Reputation: 644
I am trying to build a TableRow
object to eventually be written to a BigQuery table, but I get a NullPointerException
if I include a null
value in the row. This is the full stacktrace:
Exception in thread "main" org.apache.beam.sdk.Pipeline$PipelineExecutionException: java.lang.NullPointerException
at org.apache.beam.runners.direct.DirectRunner$DirectPipelineResult.waitUntilFinish(DirectRunner.java:349)
at org.apache.beam.runners.direct.DirectRunner$DirectPipelineResult.waitUntilFinish(DirectRunner.java:319)
at org.apache.beam.runners.direct.DirectRunner.run(DirectRunner.java:210)
at org.apache.beam.runners.direct.DirectRunner.run(DirectRunner.java:66)
at org.apache.beam.sdk.Pipeline.run(Pipeline.java:311)
at org.apache.beam.sdk.Pipeline.run(Pipeline.java:297)
at dataflowsandbox.StarterPipeline.runTest(StarterPipeline.java:224)
at dataflowsandbox.StarterPipeline.main(StarterPipeline.java:83)

* [Work to complete] Extend the forum question above about the NullPointerException from a null value in a BigQuery TableRow, picking up after its last line.

[Dataset excerpt]
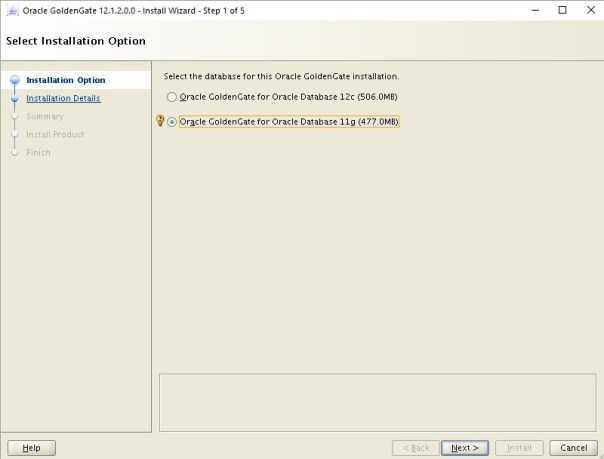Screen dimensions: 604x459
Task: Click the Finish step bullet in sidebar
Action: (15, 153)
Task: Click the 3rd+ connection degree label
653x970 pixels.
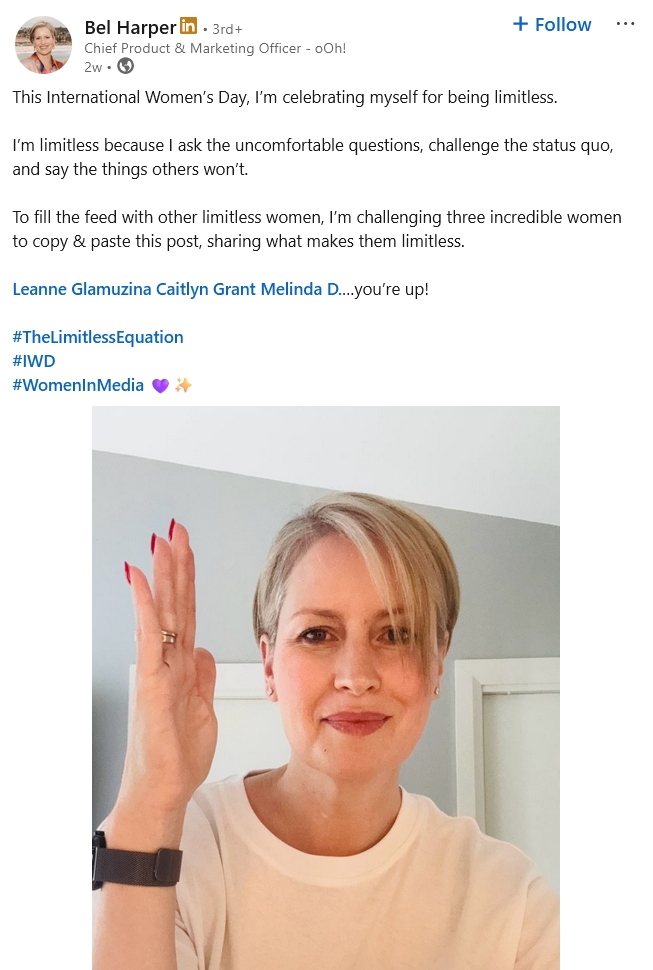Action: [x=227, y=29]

* [Response for this exercise]
Caused by: java.lang.NullPointerException
at com.google.api.client.util.ArrayMap$Entry.hashCode(ArrayMap.java:419)
at java.util.AbstractMap.hashCode(AbstractMap.java:530)
at java.util.Arrays.hashCode(Arrays.java:4146)
at java.util.Objects.hash(Objects.java:128)
at org.apache.beam.sdk.util.WindowedValue$ValueInGlobalWindow.hashCode(WindowedValue.java:245)
at java.util.HashMap.hash(HashMap.java:339)
at java.util.HashMap.get(HashMap.java:557)
at org.apache.beam.repackaged.beam_runners_direct_java.com.google.common.collect.AbstractMapBasedMultimap.put(AbstractMapBasedMultimap.java:191)
at org.apache.beam.repackaged.beam_runners_direct_java.com.google.common.collect.AbstractSetMultimap.put(AbstractSetMultimap.java:130)
at org.apache.beam.repackaged.beam_runners_direct_java.com.google.common.collect.HashMultimap.put(HashMultimap.java:48)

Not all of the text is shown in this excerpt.